Republicans have paralyzed a third of our government with petty squabbles, while nuclear powers menace their neighbors and terrorists kidnap and murder children. The runaway favorite for their party’s nominee for president is facing 91 felony indictments in cases covering hush money payments, corruption and concealment of classified documents, and trying to overturn the 2020 election. That most likely Republican presidential candidate is a former president who spent as much of his presidency watching cable news and playing golf as he did exacerbating global tensions, kissing up to dictators, and trying to stay rich at our expense. And his opponents in this primary are clawing at each other for second place by bashing unions, inflaming bigotry against trans people, and squabbling on Twitter.
I have absolutely no qualms about laughing at Republicans as they flail around their House majority, unable to do the basic work of governing. Watching Elise Stefanik post sycophantic photo after sycophantic photo of her gazing adoringly at whomever is up for the Speakership next is delicious schadenfreude, especially after her turn from so-called Republican moderate to Trump loyalist. But beneath that is the darker nihilism of a party that is not only uninterested in governing, but fully intent on burning the government to the ground. It’s not that they disagree with Democrats on how to govern, but that they disagree on the project of government entirely. As Republicans gerrymander themselves in redder and redder districts, they make themselves immune to challenges from Democrats and even so-called moderates by electing more and more extreme right wing arsonists. We have real crises on our hands, from the immediate, like war between Israel and Hamas with millions of innocent Palestinians caught in the crossfire and Russia’s ongoing invasion of Ukraine, to the urgent but longer term climate crisis, an economy geared towards further enriching the super wealthy, and ongoing global instability driven by rising right wing extremism.
Meanwhile, from indigenous peoples to Black Americans and people of color to Muslims to queer people, we keep asking those who are most harmed by our government and our history to come to the polls to save it. And it keeps needing to be saved. And while I believe in the version of the United States built and sustained by protest movements, by those of us with an unfailing commitment to fulfill that as of yet unfulfilled promise of freedom and equality, that promise is a cold comfort to those constantly menaced by the institutions and people dedicated to upholding the power structures that empower them at the expense of everyone else.

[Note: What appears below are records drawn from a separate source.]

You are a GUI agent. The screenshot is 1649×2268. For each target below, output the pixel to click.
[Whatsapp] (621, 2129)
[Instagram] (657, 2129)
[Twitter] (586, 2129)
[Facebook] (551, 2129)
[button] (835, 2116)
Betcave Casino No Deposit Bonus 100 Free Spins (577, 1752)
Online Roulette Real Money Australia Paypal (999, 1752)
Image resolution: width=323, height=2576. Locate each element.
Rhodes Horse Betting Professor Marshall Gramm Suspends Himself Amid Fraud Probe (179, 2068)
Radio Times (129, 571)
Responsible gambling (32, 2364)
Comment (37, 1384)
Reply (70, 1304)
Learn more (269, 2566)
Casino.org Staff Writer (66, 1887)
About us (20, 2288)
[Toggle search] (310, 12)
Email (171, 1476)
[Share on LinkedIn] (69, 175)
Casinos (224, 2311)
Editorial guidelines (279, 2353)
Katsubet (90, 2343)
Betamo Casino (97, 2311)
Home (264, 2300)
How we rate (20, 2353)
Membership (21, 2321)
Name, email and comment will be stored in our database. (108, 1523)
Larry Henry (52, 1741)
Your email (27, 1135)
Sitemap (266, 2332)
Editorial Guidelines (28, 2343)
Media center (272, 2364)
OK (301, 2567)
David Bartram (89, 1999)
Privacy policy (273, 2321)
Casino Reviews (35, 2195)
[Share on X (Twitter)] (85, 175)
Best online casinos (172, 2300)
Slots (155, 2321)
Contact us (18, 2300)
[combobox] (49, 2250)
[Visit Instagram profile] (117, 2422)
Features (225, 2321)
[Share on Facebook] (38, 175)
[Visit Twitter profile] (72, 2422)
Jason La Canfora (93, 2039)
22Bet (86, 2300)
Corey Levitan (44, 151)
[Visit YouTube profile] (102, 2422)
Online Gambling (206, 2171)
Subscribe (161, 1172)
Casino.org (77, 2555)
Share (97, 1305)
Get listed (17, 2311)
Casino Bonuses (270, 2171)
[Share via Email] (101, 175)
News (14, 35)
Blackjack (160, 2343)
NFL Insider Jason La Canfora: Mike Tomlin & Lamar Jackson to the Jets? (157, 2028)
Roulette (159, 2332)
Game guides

I started this newsletter because I believe in democracy, and I believe that putting the best people we can in government is a key part of building a more just and better world. But faced with this roiling abyss, I very often find myself paralyzed and afraid, and more often than not anxiously scrolling for the one tweet that’s going to somehow make everything okay.
I don’t know how to save democracy, believe it or not. In fact, I know very little. But I do think that Virginians will be better off if Glenn Youngkin doesn’t have a chance to ban abortion, legislate against trans and queer people, or radically overhaul Virginia schools. So I’ll keep phone banking. I do think it’s my responsibility to do what I can when I can even in the face of global conflict, so I’ll keep calling my Senators and my Representative to press them to call for a ceasefire between Israel and Hamas. I don’t know what to do in the face of all this, but I do know there’s an active mutual aid organization in my neighborhood that could maybe use another set of hands.
There is no segue. Just day after day somehow finding things to laugh at when things are so dark, finding actions to take even when you’re overwhelmed, staying awake when it would be so much easier to stick your head in the sand. Here we go.